Se o rock torna-se pouco atraente para alguns segmentos juvenis, paralelamente uma verdadeira onda conservadora procura sequestrar do rosto rockeiro sua fisionomia rebelde. O que observa-se de uns anos pra cá são as mais diferenciadas estratégias reacionárias empenhadas em cooptar as estruturas musicais do rock para torná-las inofensivas e domesticáveis. É no mínimo preocupante quando a constituição estética do rock, pautada numa pulsão rítmica que expressa sensualidade e revolta, é apropriada e consequentemente neutralizada por músicos advindos tanto de igrejas cristãs fundamentalistas quanto do velho comercialismo (este último estabelece a produção em série de bandas). Estes fenômenos atuais são necessidades políticas da burguesia: tenta-se bloquear, no rock ou em qualquer outra manifestação artística, a saudável rebeldia que permite ao jovem questionar a sociedade estabelecida.
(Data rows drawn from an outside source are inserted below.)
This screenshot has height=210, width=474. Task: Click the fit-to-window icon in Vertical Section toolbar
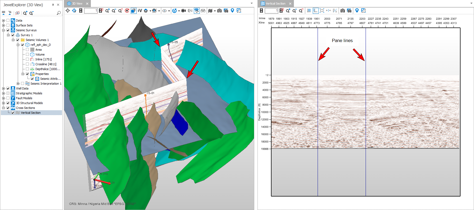[x=322, y=11]
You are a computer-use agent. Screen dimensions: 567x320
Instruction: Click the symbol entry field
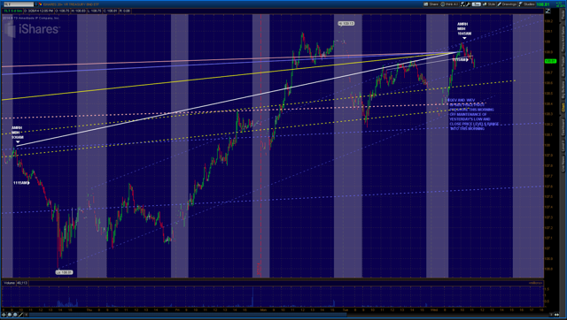click(19, 4)
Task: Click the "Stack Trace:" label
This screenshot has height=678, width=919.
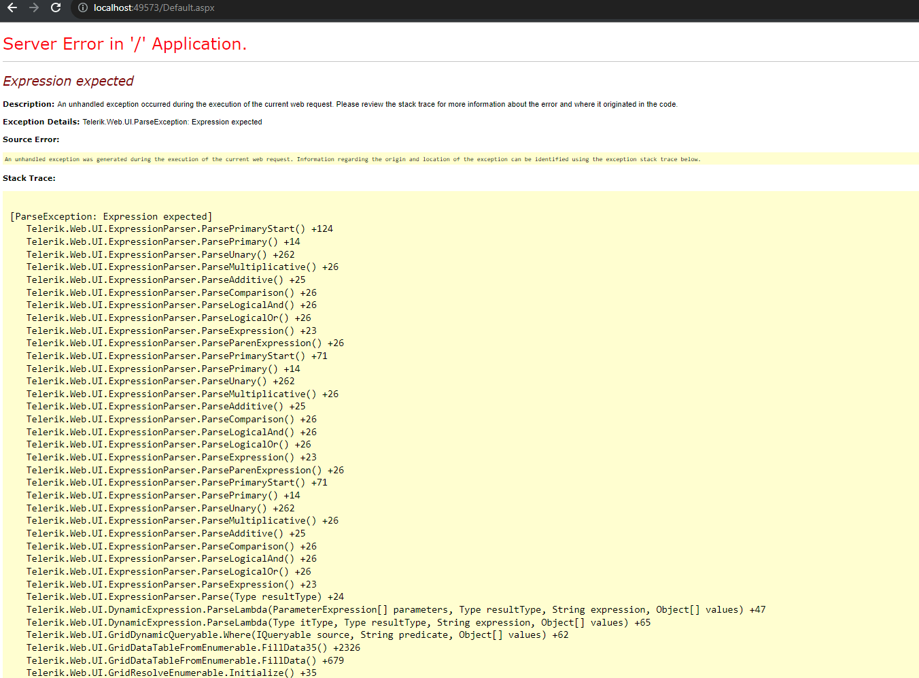Action: coord(29,178)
Obviamente que não podemos considerar o rock e as suas inúmeras derivações estilísticas que culminam em outros gêneros como sendo necessariamente o trabalho de “heróis revolucionários“. Uma problemática ambiguidade comercial condicionou historicamente a produção rockeira. Porém, de Chuck Berry aos Sex Pistols, de Frank Zappa ao Nirvana, existe no trabalho de inúmeros músicos um inegável valor de antítese. Tal valor culminou, no caso de alguns artistas, numa consciência política de caráter contestador. No momento em que os rockeiros acompanharam o processo de radicalização dos movimentos culturais e políticos de juventude (sobretudo durante as décadas de sessenta e setenta), encontramos nos shows e na mercadoria do disco, dispositivos que permitiram a intensificação das pesquisas musicais e a revelação de uma posição política anti-establishment. Este giro progressista não poderia ser tolerado pela indústria. Neste sentido é perfeitamente possível desconfiar hoje da conversão de rockeiros “feios, sujos e agressivos“ do passado em deuses da atualidade. Mais uma vez o fator da neutralização impõem-se enquanto ofensiva ideológica da classe dominante.
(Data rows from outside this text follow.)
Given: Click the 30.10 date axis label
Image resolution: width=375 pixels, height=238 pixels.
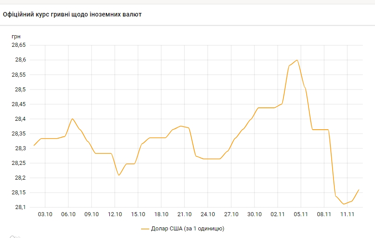Looking at the screenshot, I should coord(254,214).
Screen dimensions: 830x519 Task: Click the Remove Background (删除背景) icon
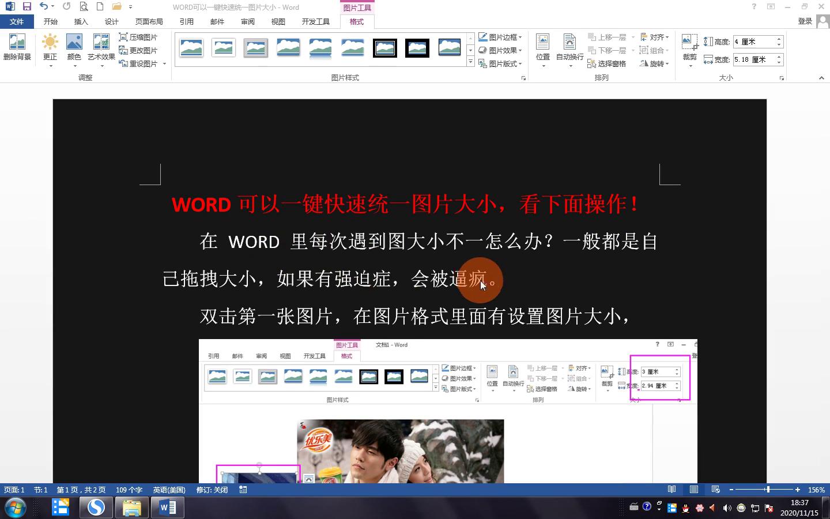coord(17,47)
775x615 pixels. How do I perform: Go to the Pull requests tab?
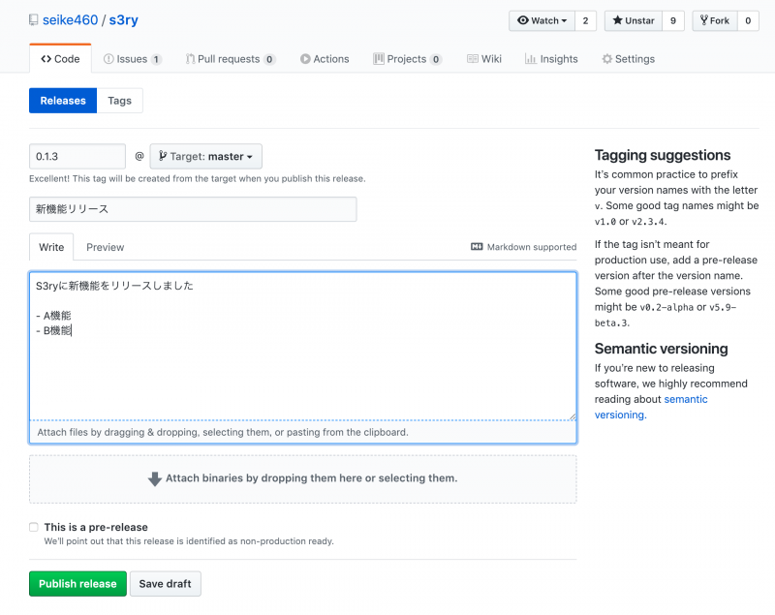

Do antigo rádio do vovô ao novo iPhone do guri, o rock conseguiu se comunicar com várias gerações, dos mais diferenciados países. A insatisfação, as frustrações e os hormônios da garotada de origem proletária encaixaram-se em vários momentos com a energia derivada do rock. Em termos políticos o rock aproximou-se em algumas circunstâncias das lutas operárias. Dentro do furacão punk,com todas as suas confusões ideológicas, era comum encontrar no final dos anos setenta componentes políticos advindos do marxismo e do anarquismo. A banda Crisis, por exemplo, possuía relações com o trotskismo na Inglaterra. No Brasil, jovens trabalhadores formaram e ainda formam bandas de rock a partir das mais variadas referências musicais. A violência da estética punk, assim como a densidade do blues, geram empatia entre aqueles que sentem no lombo o que é a mais valia. O fato de muitos garotos não se identificarem com o rock nos leva a buscar os motivos disso no lado elitista do gênero e em suas formas de cooptação.
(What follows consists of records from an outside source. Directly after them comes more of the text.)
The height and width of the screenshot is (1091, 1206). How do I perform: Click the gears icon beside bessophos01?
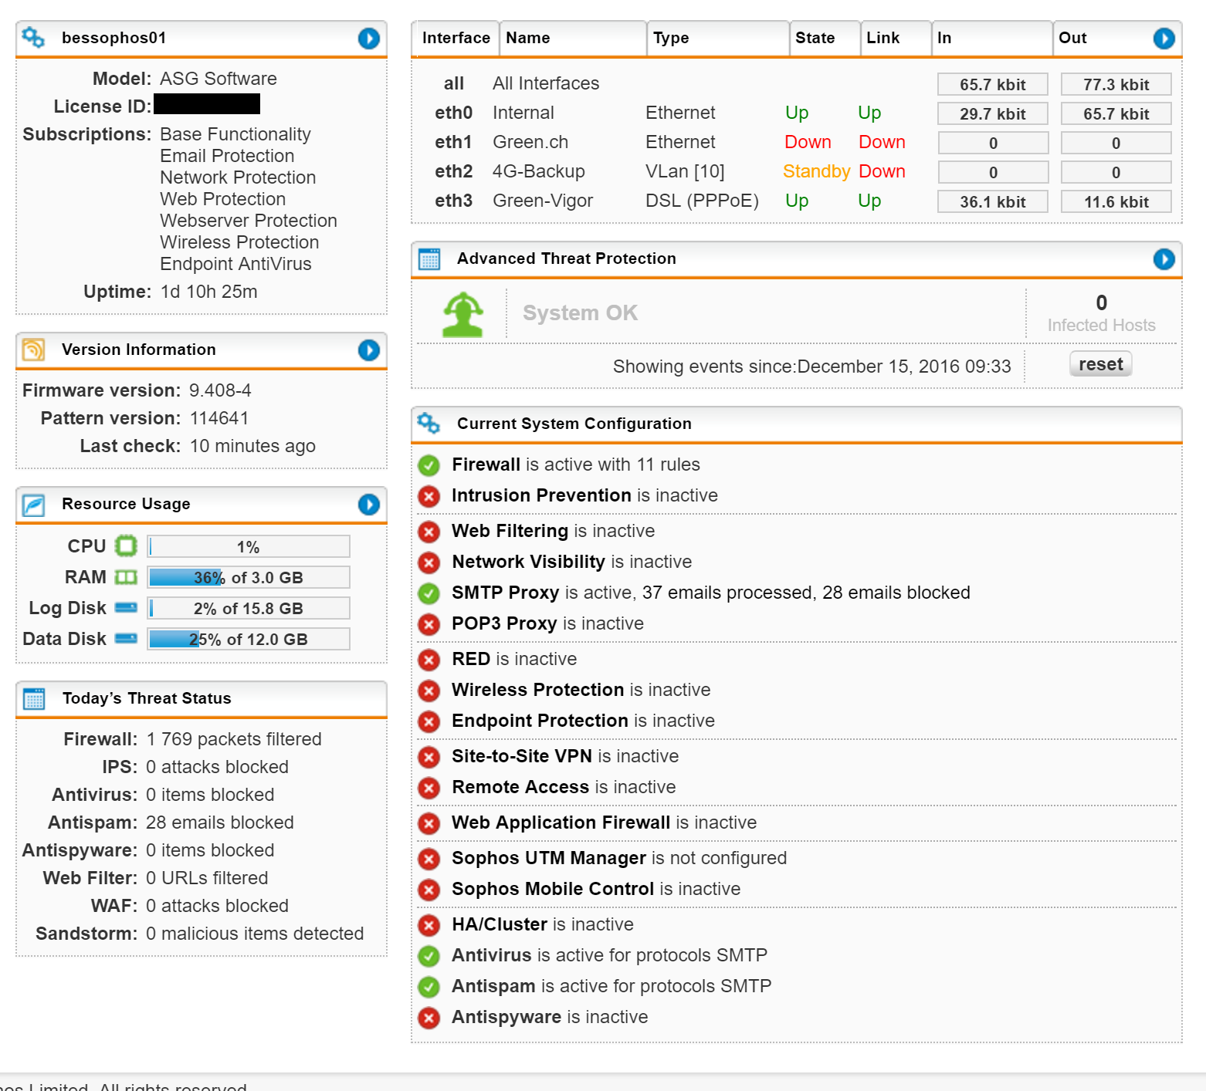[x=33, y=37]
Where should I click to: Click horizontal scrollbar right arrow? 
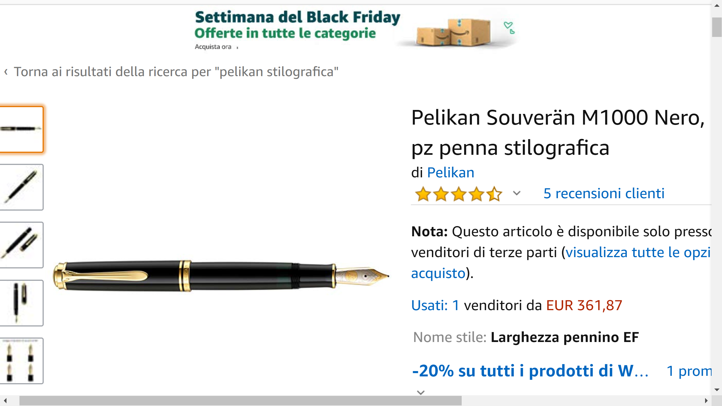coord(706,401)
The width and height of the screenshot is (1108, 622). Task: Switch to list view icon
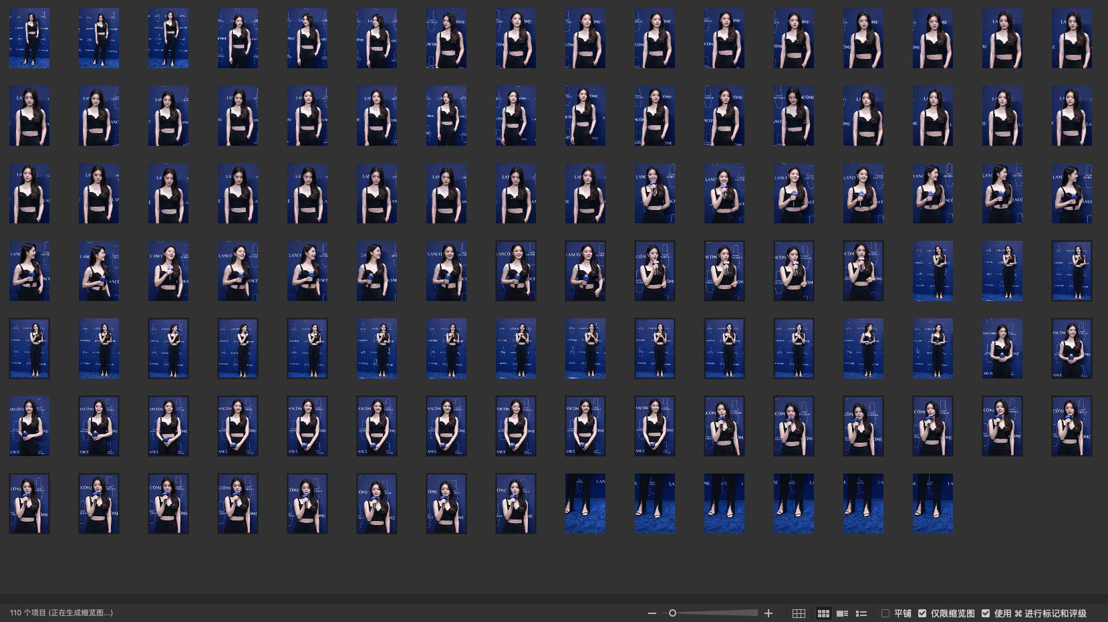861,613
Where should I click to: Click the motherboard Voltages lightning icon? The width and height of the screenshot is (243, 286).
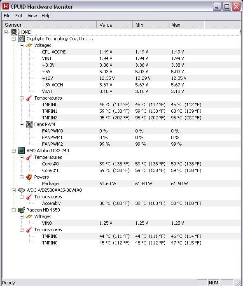point(29,45)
Seria empobrecedor reduzir a educação musical da garotada unicamente ao dado ideológico. O importante também é conhecer música: tanto Mozart quanto Beatles, tanto Villa Lobos quanto Noel Rosa, são fundamentais para o desenvolvimento da sensibilidade musical. Mas visto que a música tem um valor inestimável no modo de expressão das ideias dos jovens, valorizemos no rock e em todo e qualquer gênero musical o fator da rebeldia: isto sem dúvida acentua as qualidades revolucionárias da juventude apontadas por Trotski.